- What you should do -
Among the entries that follow, the required portion opens with the line containing "Open the New dropdown menu" and closes with the line containing "Open Yakult starter". Give that portion again exactly, and nothing else.

- Dataset records -
______
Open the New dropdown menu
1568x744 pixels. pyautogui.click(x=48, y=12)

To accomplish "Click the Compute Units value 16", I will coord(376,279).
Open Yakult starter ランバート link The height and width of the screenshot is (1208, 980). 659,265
______
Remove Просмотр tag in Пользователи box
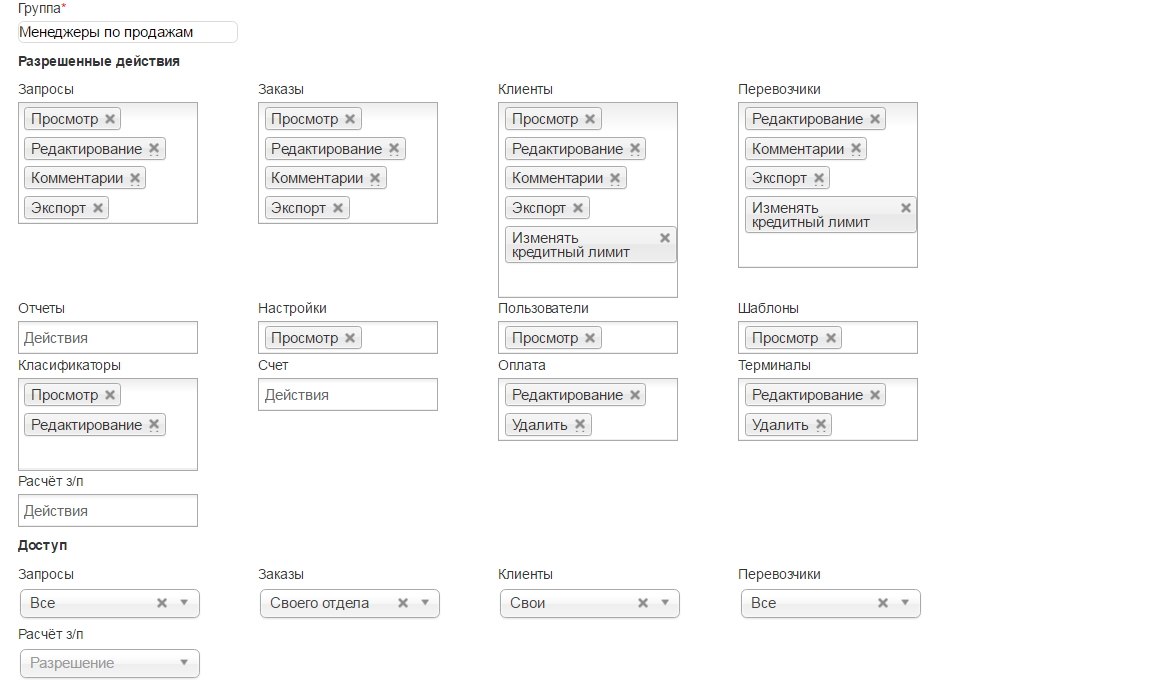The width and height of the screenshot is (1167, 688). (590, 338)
______
- Response -
Open the New dropdown menu
1568x744 pixels. pyautogui.click(x=48, y=12)

To accomplish "Click the Compute Units value 16", I will coord(376,279).
Open Yakult starter ランバート link The height and width of the screenshot is (1208, 980). 659,265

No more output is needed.